La excusa era el recuerdo. En aquello lejanos años en que hacer -y que te hicieran- una foto todavía era un acontecimiento, a la entrada de tantos y tantos sitios estaba el fotógrafo oficial del lugar para inmortalizar tu triunfal llegada a traición.
Aunque, sin duda, ninguna de estas instantáneas ha marcado tanto a mi madrileña generación (o ha traumatizado, si usted así lo prefiere) como la del Zoo.
Todos, repito, todos, la tenemos (y puede que no sólo una), recorriendo aquella pasarela de metálica barandilla, siempre de la mano de papá o mamá. Yo -obviamente- cabreado (es que lo fotógrafos y yo siempre hemos sido enemigos declarados).
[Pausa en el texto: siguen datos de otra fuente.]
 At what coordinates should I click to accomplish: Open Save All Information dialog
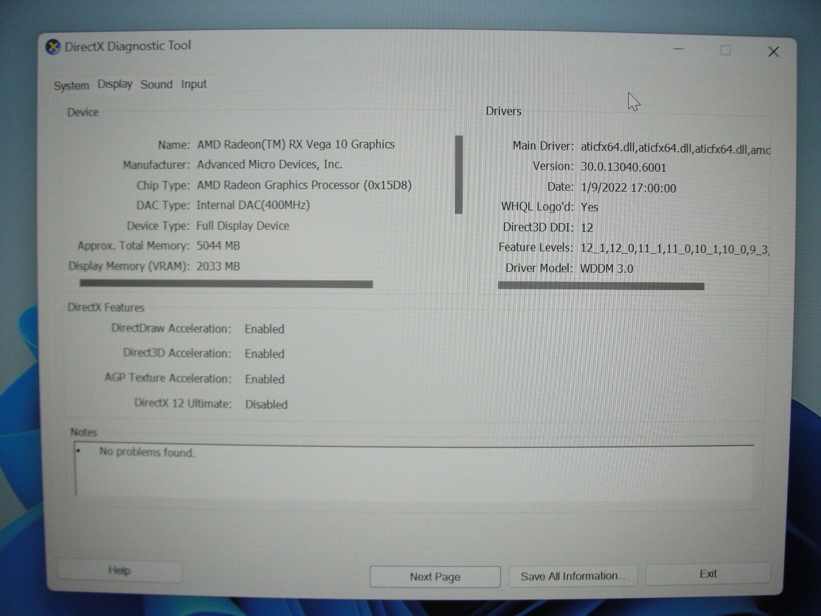click(573, 575)
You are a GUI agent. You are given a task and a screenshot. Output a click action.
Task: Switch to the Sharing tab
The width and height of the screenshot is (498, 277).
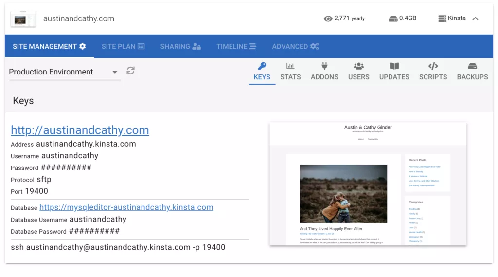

A la salida te estaba esperando, junto a otras muchas. Por lo general, los papás se intentaban hacer los suecos, pero ya encargaba el inoportuno empleado oportunamente situado de recordate que ahí estaba tu imagen, metidita en aquel marco de cartón. ¡Y en blanco y negro! (esto lo que me hace sentir más viejo de todo el asunto).
Y entonces, ya no había escapatoria: el niño encaprichado se emperraba en conseguit en recuerdo, y no quedaba otra que soltar la mosca.
Con el tiempo, otras veces me han retratado en emboscada, pero no he vuelto a adquirir la instantánea. que le repito que yo soy poco de fotos.
Recuerdo especialmente a un empleado del Museo de Cera de Londres, allá por 1994. Junto a la puerta, el figurón de Arnold Schwarzenegger listo para disparo del obturador. Yo intenté convencer al empleado de que no estaba interesado en la imagen en cuestión, pero, con aires de fanático de la mercadotecnia, me dijo: "'¡Todo el mundo se hace una foto con Arnold!". A mi salida, ni me molesté en mirarla, aunque ahora, con la perspectiva que da el tiempo, me parece que sólo por la cara de cabreo antológica que debía de tener yo, igual había merecido comprarla...
Pero, ¿por qué le cuento yo a usted todo esto?
En fin...
Ejemplo de la foto antológico-zoológica en cuestión. No, no soy yo (de hecho, ignoro qué ha sido de mi foto).